Emily's 191st Birthday

“We turn not older with years, but newer every day.”

Hailee Steinfeld as a modernized Emily on Dickinson (Apple+)

Emily Dickinson, the middle child of Edward and Emily Norcross Dickinson, was born on December 10, 1830, in the family home on Main Street in Amherst, Massachusetts. 

Wild nights – Wild nights!
Were I with thee
Wild nights should be
Our luxury!

She celebrated 55 birthdays before her death in 1886. After her death, her family members found her hand-sewn books, or “fascicles.” These fascicles contained nearly 1,800 poems.

*YOUR TASKS:*
**a.** In the Emily Dickinson birthday piece, how many poems did her hand-sewn fascicles contain?
**b.** Write the next part of the Emily Dickinson birthday piece, picking up after its final sentence.
The listing is not needed for any of this work.

*DATASET CONTENT:*

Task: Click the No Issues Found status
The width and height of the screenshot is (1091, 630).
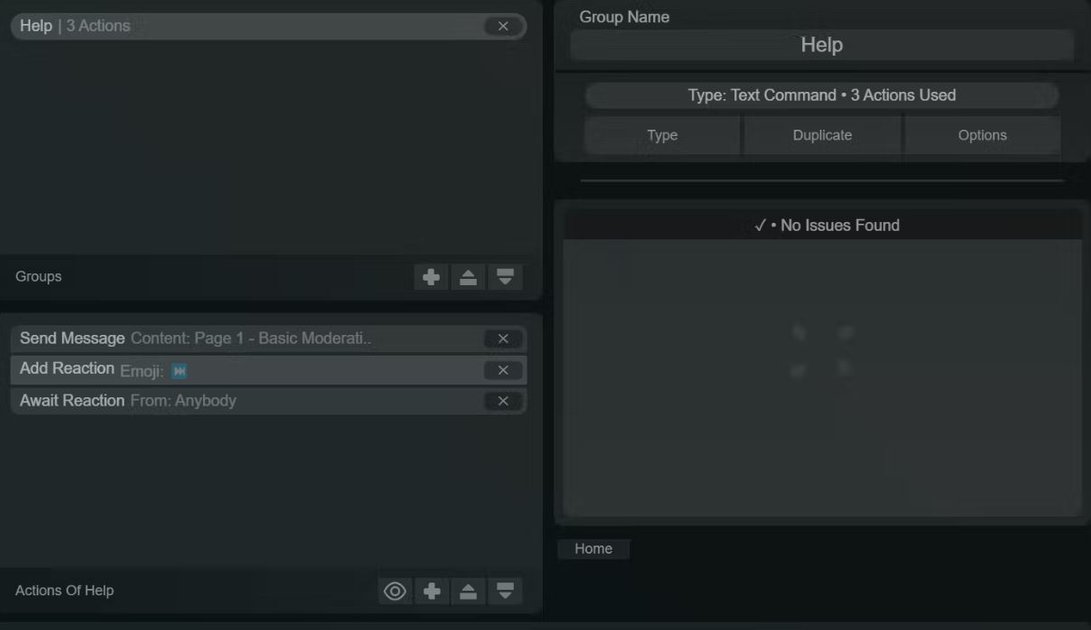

*THE ANSWERS:*
**a.** Nearly 1,800 poems.

**b.**
I heard a Fly buzz - when I died -
The Stillness in the Room
Was like the Stillness in the Air -
Between the Heaves of Storm -

The Eyes around - had wrung them dry -
And Breaths were gathering firm
For that last Onset - when the King
Be witnessed - in the Room -

I willed my Keepsakes - Signed away
What portion of me be
Assignable - and then it was
There interposed a Fly -

With Blue - uncertain - stumbling Buzz -
Between the light - and me -
And then the Windows failed - and then
I could not see to see -


While Dickinson was extremely prolific as a poet and regularly enclosed poems in letters to friends, she was not publicly recognized during her lifetime. The first volume of her work was published posthumously in 1890.

I'm Nobody! Who are you?
Are you – Nobody – too?
Then there's a pair of us!
Don't tell! they'd advertise – you know!

How dreary – to be – Somebody!
How public – like a Frog –
To tell one's name – the livelong June –
To an admiring Bog!

She admired the poetry of Robert and Elizabeth Barrett Browning and John Keats. She was dissuaded from reading the verse of her contemporary, Walt Whitman, because she was told that his poetry was disgraceful.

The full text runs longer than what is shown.